### WRITTEN REQUEST 1:
According to the essay on "The Yellow Wallpaper," what three things does Gilman use to show that women wanted to become more independent during that time?

Essay on The Yellow Wallpaper
Marge Piercy once said, “A strong women is a women determined to do something that others are determined not to be done.” “The Yellow Wallpaper” shows exactly that. As a feminist critic, it can clearly be seen that during the late 1800’s, early 1900’s, women had a very hard time being able to freely express their opinions.
They were meant to be housewives and mothers, not independent and free spirited. The Gilman uses this story to challenge that idea. “The Yellow Wallpaper” written by Charlotte Perkins Gilman is about a woman named Jane who is tied down by her husband John and society. Her husband makes her believe she is sick and locks her in a room. Eventually she goes crazy.
Gilman uses characters, dialogue, and symbols to show that women wanted to become more independent during that time. To begin with, Gilman uses characters in the story to show that Jane is tied down. Her husband John is the one who is restricting her the most. “‘John is a physician and perhaps—(I would not say it to a living soul, of course, but this is dead paper and a great relief to my mind)—Perhaps that is one reason I do not get well faster'” (Gilman 1). Since John is a doctor he is supposedly superior and has the power to tell people what is wrong with them.
John makes Jane believe she is sick when she really isn’t. He takes it so far as to lock her up and remove her from society because she is acting like an individual. He doesn’t want her to become independent. He is the typical male of that time and believes women should focus on being housewives and mothers, not independent people. In the story Jane also writes, “‘John does not know how much I really suffer. He knows there is no reason to suffer, and that satisfies him'” (3).
John truly doesn’t care how she feels. It seems like he is trying to make it as hard on her as possible so she will eventually go insane. He picks things that don’t bother him but things she can’t stand to make her supposed illness seem more realistic. Society during that time was reluctant to allow women to become free. Jane having a husband who took it to this extreme to prevent her from becoming more independent was ridiculous. He couldn’t accept change and since he was such an important man, he knew it would be easy to get away with.
Jennie is John’s brother in the story. She is a role model of how women should act during that time period. “‘She is a perfect and enthusiastic housekeeper, and hopes for no better profession'” (5). It seems Jane almost feels bad for her because she is so tied down. Jennie is happy with what she is doing because she is accepted by the people around her. Jennie is brainwashed to believe that housekeeping is the only way a women can live.
Society and the people in her life, such as John, have made it seem like a sin to do anything else. Continuing on, the author uses dialogue to show how hard it was for Jane to challenge society’s views on women. Jane describes the room John is keeping her in with a lot of detail. She says, “‘I lie here on this great immovable bed—it is nailed down'” (6). The room John kept Jane in was only meant to hold her back.
By Jane saying how the bed was immovable she means she can’t break out of the pattern of oppression. The nails holding the bed down represent John in her life. He is holding her back along with society. Society has put restrictions on married women of that time. Although they are not a law or anything, someone would be considered crazy not to follow them. The bed being nailed down shows what these expectations do to women who don’t want to just be a wife, but more self sufficient.
Throughout the story the narrator refers to herself as I. “‘I don’t feel able. And I know John would think it absurd. But I must say what I feel and think in some way—it is such a relief'” (7). The author uses the word I in places where Jane is able to positively relive her sanity and when Jane is referring to what her husband would think.

### WRITTEN REQUEST 2:
Display each line of the listing that contains the word "Click".

### EXERCISE DATA:
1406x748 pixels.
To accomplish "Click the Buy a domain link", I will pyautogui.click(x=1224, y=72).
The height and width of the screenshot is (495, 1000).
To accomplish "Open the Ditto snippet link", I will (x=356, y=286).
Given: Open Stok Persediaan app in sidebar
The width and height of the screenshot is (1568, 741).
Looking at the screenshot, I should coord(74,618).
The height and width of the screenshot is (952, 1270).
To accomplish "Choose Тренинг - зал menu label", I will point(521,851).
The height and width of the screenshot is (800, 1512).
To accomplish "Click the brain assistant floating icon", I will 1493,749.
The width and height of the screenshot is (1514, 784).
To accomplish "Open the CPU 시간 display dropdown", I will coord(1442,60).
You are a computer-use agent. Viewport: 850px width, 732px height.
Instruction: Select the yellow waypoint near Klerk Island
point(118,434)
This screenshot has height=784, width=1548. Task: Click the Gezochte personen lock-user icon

### PROBLEM SOLUTION 1:
Characters, dialogue, and symbols.

### PROBLEM SOLUTION 2:
To accomplish "Click the Buy a domain link", I will pyautogui.click(x=1224, y=72).
To accomplish "Click the brain assistant floating icon", I will 1493,749.
This screenshot has height=784, width=1548. Task: Click the Gezochte personen lock-user icon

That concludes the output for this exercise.